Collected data
+ + + + + + +

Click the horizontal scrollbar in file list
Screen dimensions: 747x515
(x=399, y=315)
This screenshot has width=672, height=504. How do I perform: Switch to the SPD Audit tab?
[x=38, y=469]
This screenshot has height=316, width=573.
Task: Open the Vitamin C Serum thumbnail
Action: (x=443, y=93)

+ + + + + + +

Challenge: Extract each line of the records that contains the string "This". Case counts, so match capital and lowercase letters as given.

Correct response:
This screenshot has width=672, height=504. How do I perform: Switch to the SPD Audit tab?
This screenshot has height=316, width=573.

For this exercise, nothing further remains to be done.